Here is how it’s defined:

config.addFilter(
'footnotes',
// The first argument is the value the filter is applied to,
// which is irrelevant here.
(_, page) => Object.values(FOOTNOTES_MAP[page.inputPath] || {})
)

From there, we can render the necessary markup to output the footnotes using a for loop to iterate over each of them.
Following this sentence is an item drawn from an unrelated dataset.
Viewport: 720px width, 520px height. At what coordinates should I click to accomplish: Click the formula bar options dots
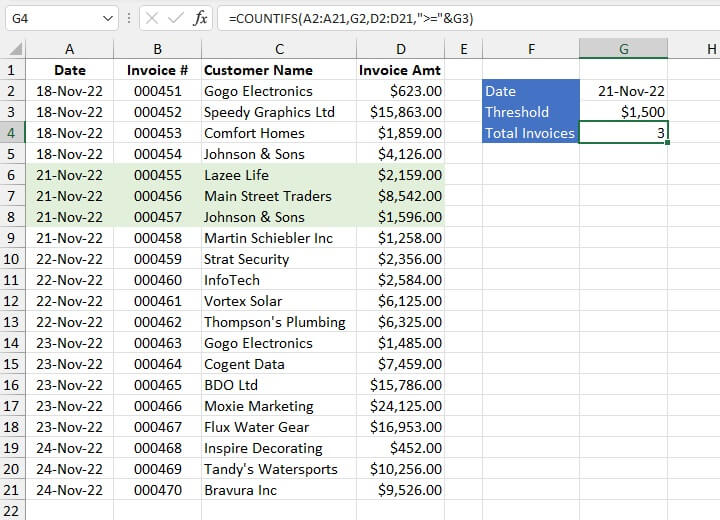[x=129, y=18]
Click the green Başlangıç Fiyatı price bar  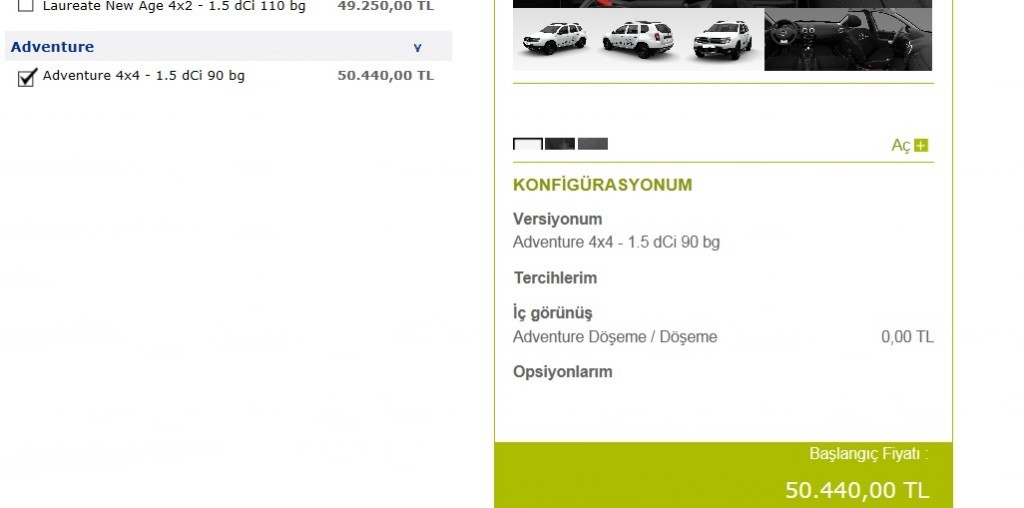click(x=724, y=475)
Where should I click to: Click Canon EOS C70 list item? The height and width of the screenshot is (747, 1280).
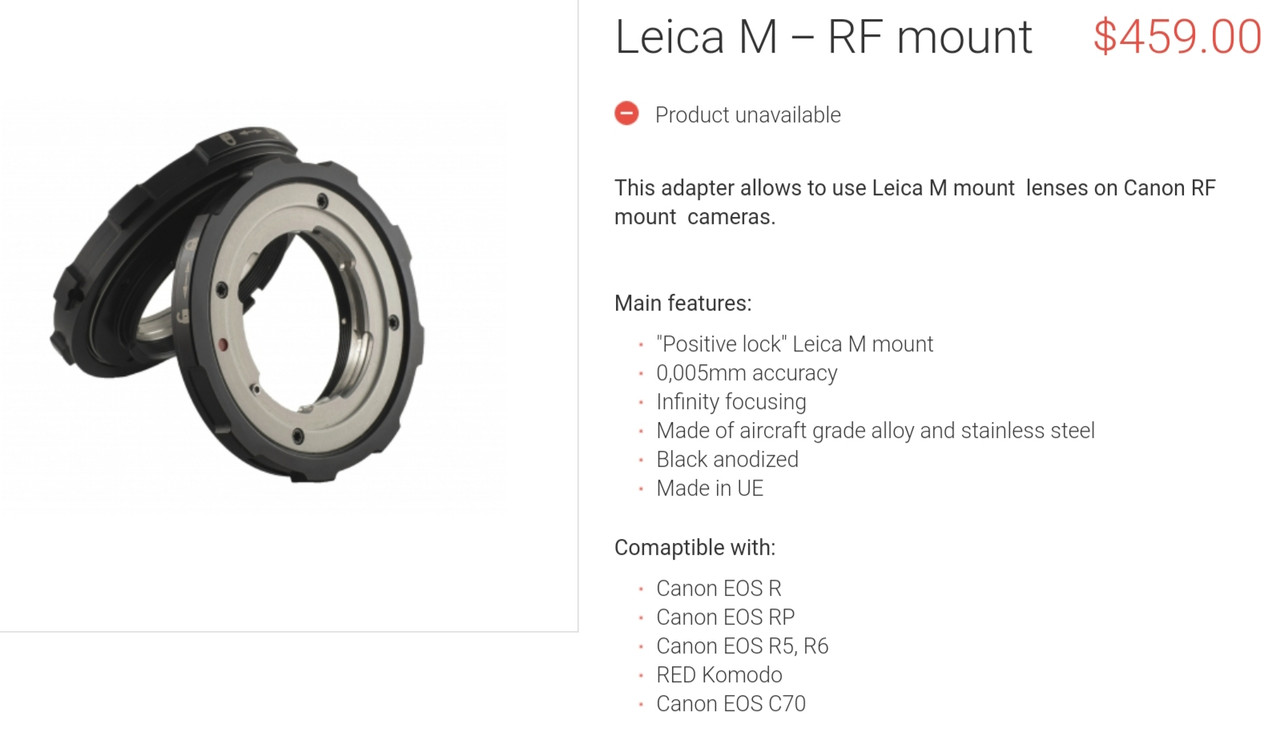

{% assign footnotes = '' | footnotes: page %}
{% assign count = footnotes | size %}

{% if count > 0 %}
<footer role="doc-endnotes">
<h2 id="footnotes-label">Footnotes</h2>
<ol>
{% for footnote in footnotes %}
<li id="{{ footnote.id }}-note" role="doc-endnote">
{{ footnote.description | markdown }}
<a
href="#{{ footnote.id }}-ref"
aria-label="Back to reference {{ forloop.index }}"
role="doc-backlink"
>
</a
>

</li>
{% endfor %}
</ol>
</footer>
{% endif %}

Wrapping up

So to sum up:

  • We have a footnoteref Liquid tag to wrap footnote references in the text. It takes an id and the footnote description as arguments, and renders an anchor to the correct footnote.
  • We have a footnotes Liquid filter which is basically a hacky way to get the footnotes for a given page so it can be assigned onto a variable. This hack is solved by using the plugin.
  • We have a footnotes.html Liquid partial which get the footnotes for the current page and render them within the appropriate DOM structure. The plugin exposes a footnotes shortcode does that.

That’s about it. Pretty cool, huh?

If you are interested in using these footnotes in 11ty, check out eleventy-plugin-footnotes on GitHub. There are install instructions, guidelines and examples.

Footnotes

  1. I personally use Liquid at the time of writing, but this implementation should be relatively similar with Nunjucks, or even some other templating language.